Despite the Dow making marginal new highs for the week, there has been some angst among investors about the weakness of the small cap Russell 2000:


"Negative divergence," Cried the technicians! The standard explanation for this concern is that the "generals", large caps, are leading the market, while the small cap troops aren't following.

I think it's time to take a deep breath and look at the intermediate term trend in context. Consider the chart of the small cap Russell 2000 to the market, which is shown below. No matter how you slice it, the trend of small cap outperformance remains intact and panic isn't warranted.



Risk trade still looks bullish
The relative chart of the Consumer Discretionary stocks compared to the Consumer Staple stocks, shown below, is a good measure of risk aversion. While the short term uptrend in the "buy risk" has been broken, signaling that either a sideways consolidation or short-term correction, the intermediate trend remains intact.


Another way of thinking about about the risk aversion trade is to analyze the performance of the Morgan Stanley Cyclical Index (CYC) relative to the market. By this metric, the pro-cyclical trade remains in an uptrend.
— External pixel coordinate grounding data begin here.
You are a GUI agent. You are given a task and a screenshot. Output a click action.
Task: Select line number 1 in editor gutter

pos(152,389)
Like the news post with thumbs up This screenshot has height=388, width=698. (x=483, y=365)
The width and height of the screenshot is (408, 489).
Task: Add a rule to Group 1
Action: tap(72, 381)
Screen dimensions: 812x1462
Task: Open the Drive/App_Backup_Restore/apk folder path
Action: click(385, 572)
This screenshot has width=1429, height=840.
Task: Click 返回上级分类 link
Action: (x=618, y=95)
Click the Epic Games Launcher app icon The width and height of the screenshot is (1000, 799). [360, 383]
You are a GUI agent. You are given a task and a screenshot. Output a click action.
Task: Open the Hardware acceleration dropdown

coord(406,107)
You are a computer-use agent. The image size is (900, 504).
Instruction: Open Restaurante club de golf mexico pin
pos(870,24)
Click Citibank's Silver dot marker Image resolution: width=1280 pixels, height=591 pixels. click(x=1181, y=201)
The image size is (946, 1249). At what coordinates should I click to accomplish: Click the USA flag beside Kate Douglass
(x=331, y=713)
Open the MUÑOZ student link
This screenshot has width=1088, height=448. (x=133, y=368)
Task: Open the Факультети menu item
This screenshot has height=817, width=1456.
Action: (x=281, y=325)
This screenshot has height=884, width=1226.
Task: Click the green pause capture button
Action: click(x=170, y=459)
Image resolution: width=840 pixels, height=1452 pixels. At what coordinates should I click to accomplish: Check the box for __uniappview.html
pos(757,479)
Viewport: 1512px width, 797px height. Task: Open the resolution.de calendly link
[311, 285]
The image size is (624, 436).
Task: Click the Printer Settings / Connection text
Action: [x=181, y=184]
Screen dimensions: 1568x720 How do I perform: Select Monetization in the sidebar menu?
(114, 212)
I see that the latest sentiment figures shows the crowd is pulling back a touch from their extreme levels of bullishness. If investors are this skittish and they are ready to turn tail at the first sign of minor market weakness, then this sense of nervousness would indeed be good news for the bulls. Given the strong tailwinds from the presidential cycle and the strength of the underlying uptrends, I would be inclined to give the bulls the benefit of the doubt for now, at least on an intermediate term basis.

1 comment:

WimpyInvestor said...

I'm also coming to the realization that we could be entering a new period of aggressive sector / country rotation. Technically, still in a "Risk-On" macro-environment, but investors sell one sector and buy another, sell one country and buy another, so the major indices are range-bound for the next few months (until end of QE II).

http://diaryofawimpyinvestor.blogspot.com/2011/01/could-we-be-entering-new-trading.html

Specifically, we are seeing rotation in Global Equities, Global Bonds, and even some Commodities.

Any thoughts?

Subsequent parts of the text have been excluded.